I've never tried it first hand, but maybe you could put a piece of wax paper on the top crust and then wrap with saran to avoid the crystals or freezer burn.

Hopefully someone with first hand experience will come along.
 
I generally freeze the pie uncooked. Then when I cook it later it is fresh tasting and yummy. I just toss mine into the freezer and once it is frozen I bag it in a ziploc.
 
I do the same as Alix, usually adding a layer of wax paper and foil before sliding the pie in a zip-lock. Out of curiosity, do you all let the pie thaw before baking or just pop it in the oven frozen? (I do the latter)

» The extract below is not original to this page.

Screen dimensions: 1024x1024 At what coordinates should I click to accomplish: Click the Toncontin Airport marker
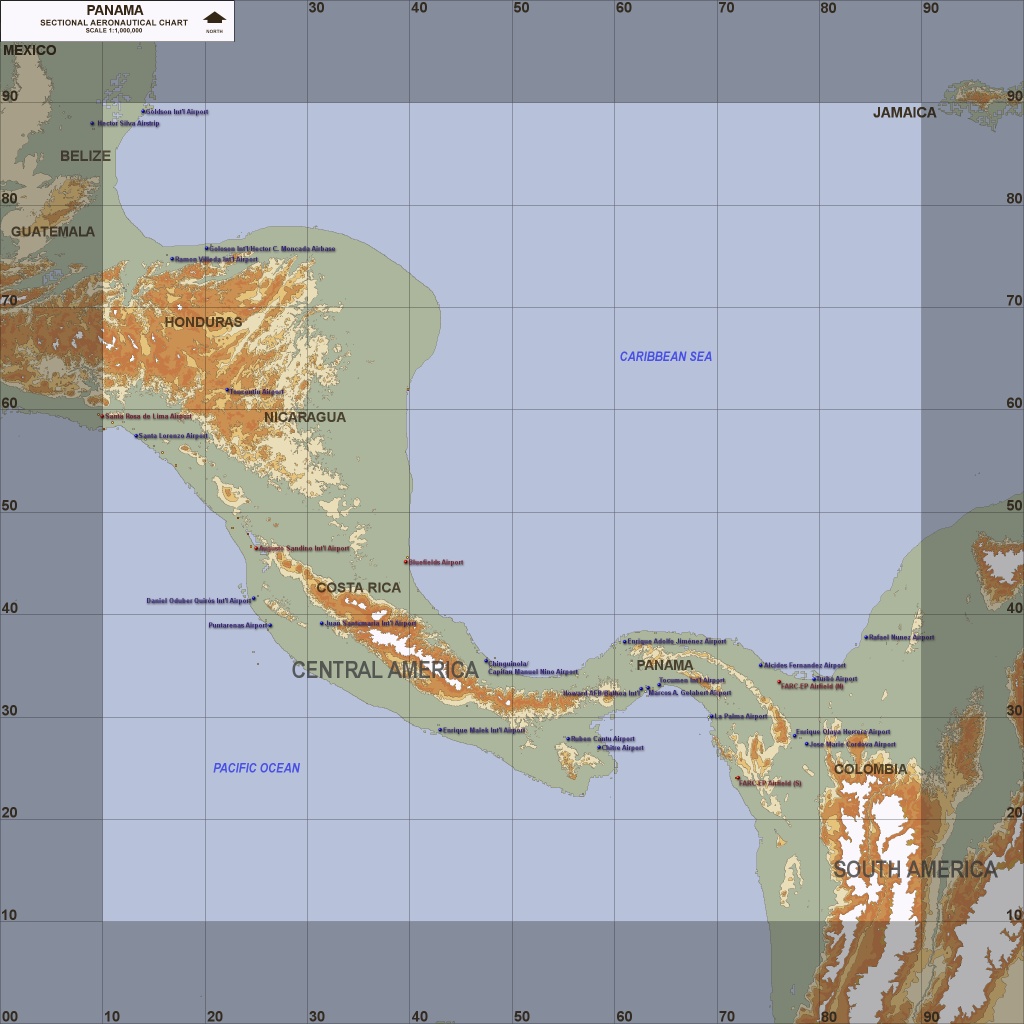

I'm moving this to the dessert/pie forum.
 
I've only ever frozen my apple pie. I never have a soggy bottom problem. It takes awhile longer to cook, but just like I'd do with a "fresh" pie, I simply cover it with foil if it starts to get too brown.
 
Think about how you can work ahead for your baking job, marm! Especially for the holidays! (I never freeze pumpkin pies though--the filling always pulls away from the crust.)
 
I freeze rhubarb, blueberry, saskatoon, apple and several combinations of the above. And no to the soggy bottom bit. I have mentioned before that I rub a little flour onto the bottom crust before putting the filling in. I think that helps gel the stuff closest to the crust so that less moisture seeps in to get it sogged out. Does that make sense?
 
I freeze all kinds of pies, for the fruit pies I line the crust with about 1/8 cup crushed frosted flakes before adding the fruit, for veggie pies(pot pies for example) I line the crust with about 1/8 cup crushed corn flakes.